These mince pies are vegetarian and can also be alcohol free by substituting whisky for orange juice. I used yellow/orange ingredients to keep the mincemeat light in colour. I also decided to use quinces instead of the traditional apples. Even thinly sliced, quince keeps its texture and still absorbs the juices and the whisky. Since quince pieces don’t melt away like apple would, I also added chestnut to help the ingredients to stick together.
One of my favorite spreads on toasted sourdough bread is Chestnut Spread. I usually bring back a few pots with me back from France, but when I run out, and this usually happens before Christmas, I usually manage to restrain my cravings with a few roasted chestnuts that you can find everywhere around London’s Christmas markets.
Chestnuts from the Ardeche region in France are famous and roasting them at home in the fireplace with the special chestnut pan is a favorite childhood memory of mine! When I was young we used to sit around the fire on cushions and wait for my dad to take them off the hot coals. We would then crack their burned crunchy skins on stacked old newspapers and eat them straight away!
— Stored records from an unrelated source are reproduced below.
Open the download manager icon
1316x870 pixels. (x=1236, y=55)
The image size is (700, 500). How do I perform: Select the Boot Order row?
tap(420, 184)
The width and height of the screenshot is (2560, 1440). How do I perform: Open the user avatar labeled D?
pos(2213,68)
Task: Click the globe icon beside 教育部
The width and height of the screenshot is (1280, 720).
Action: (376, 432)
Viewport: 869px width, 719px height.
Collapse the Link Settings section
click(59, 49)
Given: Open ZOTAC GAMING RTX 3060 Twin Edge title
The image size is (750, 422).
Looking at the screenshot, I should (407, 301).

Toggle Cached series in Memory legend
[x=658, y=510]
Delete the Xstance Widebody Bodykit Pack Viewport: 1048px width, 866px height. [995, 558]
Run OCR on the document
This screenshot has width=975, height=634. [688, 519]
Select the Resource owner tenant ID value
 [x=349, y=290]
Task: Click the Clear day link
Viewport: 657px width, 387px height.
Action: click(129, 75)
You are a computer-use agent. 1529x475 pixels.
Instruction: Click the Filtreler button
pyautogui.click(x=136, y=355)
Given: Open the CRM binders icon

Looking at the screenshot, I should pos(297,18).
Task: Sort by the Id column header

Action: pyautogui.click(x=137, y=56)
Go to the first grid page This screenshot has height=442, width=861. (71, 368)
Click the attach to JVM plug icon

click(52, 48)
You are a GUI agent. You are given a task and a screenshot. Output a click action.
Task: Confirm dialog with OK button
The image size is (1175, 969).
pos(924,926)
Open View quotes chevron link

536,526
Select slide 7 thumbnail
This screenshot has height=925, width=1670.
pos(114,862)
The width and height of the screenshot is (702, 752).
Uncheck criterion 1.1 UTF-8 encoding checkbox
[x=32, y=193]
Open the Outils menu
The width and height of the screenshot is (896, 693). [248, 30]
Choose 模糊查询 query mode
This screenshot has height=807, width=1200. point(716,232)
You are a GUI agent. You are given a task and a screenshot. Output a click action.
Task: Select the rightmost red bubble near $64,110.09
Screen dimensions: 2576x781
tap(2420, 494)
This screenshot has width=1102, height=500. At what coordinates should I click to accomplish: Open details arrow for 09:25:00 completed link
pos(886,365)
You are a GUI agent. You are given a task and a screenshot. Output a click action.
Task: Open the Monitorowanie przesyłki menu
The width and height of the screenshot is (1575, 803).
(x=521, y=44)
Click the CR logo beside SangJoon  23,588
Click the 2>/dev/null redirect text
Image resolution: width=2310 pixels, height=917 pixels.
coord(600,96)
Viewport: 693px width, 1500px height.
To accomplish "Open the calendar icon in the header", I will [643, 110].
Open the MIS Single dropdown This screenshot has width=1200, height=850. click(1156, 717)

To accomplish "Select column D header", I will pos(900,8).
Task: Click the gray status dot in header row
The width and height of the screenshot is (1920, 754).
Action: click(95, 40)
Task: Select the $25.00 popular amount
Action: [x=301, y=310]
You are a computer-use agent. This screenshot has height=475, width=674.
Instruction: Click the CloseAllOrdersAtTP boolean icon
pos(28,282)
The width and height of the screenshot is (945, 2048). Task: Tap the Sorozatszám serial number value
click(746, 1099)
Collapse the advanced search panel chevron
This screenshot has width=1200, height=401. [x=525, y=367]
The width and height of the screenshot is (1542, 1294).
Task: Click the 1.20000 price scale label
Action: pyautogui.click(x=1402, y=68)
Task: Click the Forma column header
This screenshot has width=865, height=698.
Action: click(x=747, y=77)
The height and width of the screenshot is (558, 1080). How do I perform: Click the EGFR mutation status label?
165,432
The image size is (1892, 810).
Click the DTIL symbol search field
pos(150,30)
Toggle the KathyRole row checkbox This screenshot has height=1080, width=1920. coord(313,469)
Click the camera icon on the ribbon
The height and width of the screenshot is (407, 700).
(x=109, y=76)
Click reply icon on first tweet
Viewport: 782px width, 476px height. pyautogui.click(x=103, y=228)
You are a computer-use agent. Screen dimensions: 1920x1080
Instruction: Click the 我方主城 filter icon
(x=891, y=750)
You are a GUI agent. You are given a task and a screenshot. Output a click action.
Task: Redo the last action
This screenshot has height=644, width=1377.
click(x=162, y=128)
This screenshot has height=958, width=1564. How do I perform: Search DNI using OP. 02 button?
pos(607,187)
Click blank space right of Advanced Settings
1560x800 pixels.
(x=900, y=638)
The smell in the house after roasting chestnuts is unforgettable and this is what I wanted RIGHT NOW! My husband mentioned a few weeks before about this chestnut tree on his way to work that had beautiful red and orange colours and that we should go take some pictures. That was it, I had my moment! I am always foraging (yes even in London), and planning a chestnut foraging trip made my day! It turned out this chestnut tree was a maroon tress (chestnut for pigs as we call it in France), but I knew I have seen chestnut trees before and we decided to head straight to Hyde park on our bicycles. It was beginning of November, perfect sunny and crisp day to cycle across London and spend a few hours around the park.
I love the wilderness of Hyde park and we found chestnut trees near the North entrances on these wild looking fields. It didn’t take very long to find a dead branch and start to dislodge the beautiful spiky pods from the tree. After 15min or so the floor was covered with chestnuts that we happily picked up, with a proud smile on our faces.
We found so many that day that I left the small ones behind and kept only the big chubby chestnuts to roast at home. We unfortunately don’t have a fireplace but they were still delicious roasted in the oven. Don’t forget to make a little incision in their skin carefully with a knife before cooking them to avoid chestnut explosions, fun to watch but very annoying to clean!